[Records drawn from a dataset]
BEGIN

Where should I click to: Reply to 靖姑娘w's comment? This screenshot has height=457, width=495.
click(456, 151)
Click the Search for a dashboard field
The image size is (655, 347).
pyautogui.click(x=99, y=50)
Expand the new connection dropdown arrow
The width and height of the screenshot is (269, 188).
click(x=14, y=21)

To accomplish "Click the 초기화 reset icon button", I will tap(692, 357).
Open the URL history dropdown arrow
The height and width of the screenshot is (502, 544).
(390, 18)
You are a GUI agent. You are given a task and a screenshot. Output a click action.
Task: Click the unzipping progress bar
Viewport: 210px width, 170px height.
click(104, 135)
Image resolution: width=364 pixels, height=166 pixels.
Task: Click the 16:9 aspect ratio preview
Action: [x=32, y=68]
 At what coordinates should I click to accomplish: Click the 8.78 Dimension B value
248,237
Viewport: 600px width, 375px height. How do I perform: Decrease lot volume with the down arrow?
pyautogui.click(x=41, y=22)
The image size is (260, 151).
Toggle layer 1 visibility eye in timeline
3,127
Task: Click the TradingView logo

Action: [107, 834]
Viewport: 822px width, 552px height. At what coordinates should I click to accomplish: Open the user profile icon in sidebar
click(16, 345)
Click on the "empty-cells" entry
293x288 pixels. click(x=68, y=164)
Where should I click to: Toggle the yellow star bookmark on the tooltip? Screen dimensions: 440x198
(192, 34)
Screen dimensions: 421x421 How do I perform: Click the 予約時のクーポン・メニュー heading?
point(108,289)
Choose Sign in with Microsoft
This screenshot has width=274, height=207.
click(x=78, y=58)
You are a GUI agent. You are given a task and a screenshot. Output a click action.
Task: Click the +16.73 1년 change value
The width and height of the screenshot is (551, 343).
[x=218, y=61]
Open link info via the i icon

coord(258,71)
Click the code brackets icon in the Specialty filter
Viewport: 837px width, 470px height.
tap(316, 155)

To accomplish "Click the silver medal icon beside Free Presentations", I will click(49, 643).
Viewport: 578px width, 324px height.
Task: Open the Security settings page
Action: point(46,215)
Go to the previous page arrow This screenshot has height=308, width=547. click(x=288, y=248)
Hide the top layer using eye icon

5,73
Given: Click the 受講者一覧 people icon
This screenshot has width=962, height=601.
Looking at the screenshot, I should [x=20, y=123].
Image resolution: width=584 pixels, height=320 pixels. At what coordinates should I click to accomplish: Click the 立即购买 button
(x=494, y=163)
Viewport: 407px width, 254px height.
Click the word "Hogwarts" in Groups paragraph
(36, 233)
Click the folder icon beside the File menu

END

§ **ACTION ITEM**
Only the data above, repeated exactly, should make up the reply.

§ **RESULT**
Where should I click to: Reply to 靖姑娘w's comment? This screenshot has height=457, width=495.
click(456, 151)
Click the Search for a dashboard field
The image size is (655, 347).
pyautogui.click(x=99, y=50)
Expand the new connection dropdown arrow
The width and height of the screenshot is (269, 188).
click(x=14, y=21)

To accomplish "Click the 초기화 reset icon button", I will tap(692, 357).
Open the URL history dropdown arrow
The height and width of the screenshot is (502, 544).
(390, 18)
You are a GUI agent. You are given a task and a screenshot. Output a click action.
Task: Click the unzipping progress bar
Viewport: 210px width, 170px height.
click(104, 135)
Image resolution: width=364 pixels, height=166 pixels.
Task: Click the 16:9 aspect ratio preview
Action: [x=32, y=68]
 At what coordinates should I click to accomplish: Click the 8.78 Dimension B value
248,237
Viewport: 600px width, 375px height. How do I perform: Decrease lot volume with the down arrow?
pyautogui.click(x=41, y=22)
The image size is (260, 151).
Toggle layer 1 visibility eye in timeline
3,127
Task: Click the TradingView logo

Action: [107, 834]
Viewport: 822px width, 552px height. At what coordinates should I click to accomplish: Open the user profile icon in sidebar
click(16, 345)
Click on the "empty-cells" entry
293x288 pixels. click(x=68, y=164)
Where should I click to: Toggle the yellow star bookmark on the tooltip? Screen dimensions: 440x198
(192, 34)
Screen dimensions: 421x421 How do I perform: Click the 予約時のクーポン・メニュー heading?
point(108,289)
Choose Sign in with Microsoft
This screenshot has width=274, height=207.
click(x=78, y=58)
You are a GUI agent. You are given a task and a screenshot. Output a click action.
Task: Click the +16.73 1년 change value
The width and height of the screenshot is (551, 343).
[x=218, y=61]
Open link info via the i icon

coord(258,71)
Click the code brackets icon in the Specialty filter
Viewport: 837px width, 470px height.
tap(316, 155)

To accomplish "Click the silver medal icon beside Free Presentations", I will click(49, 643).
Viewport: 578px width, 324px height.
Task: Open the Security settings page
Action: point(46,215)
Go to the previous page arrow This screenshot has height=308, width=547. click(x=288, y=248)
Hide the top layer using eye icon

5,73
Given: Click the 受講者一覧 people icon
This screenshot has width=962, height=601.
Looking at the screenshot, I should [x=20, y=123].
Image resolution: width=584 pixels, height=320 pixels. At what coordinates should I click to accomplish: Click the 立即购买 button
(x=494, y=163)
Viewport: 407px width, 254px height.
Click the word "Hogwarts" in Groups paragraph
(36, 233)
Click the folder icon beside the File menu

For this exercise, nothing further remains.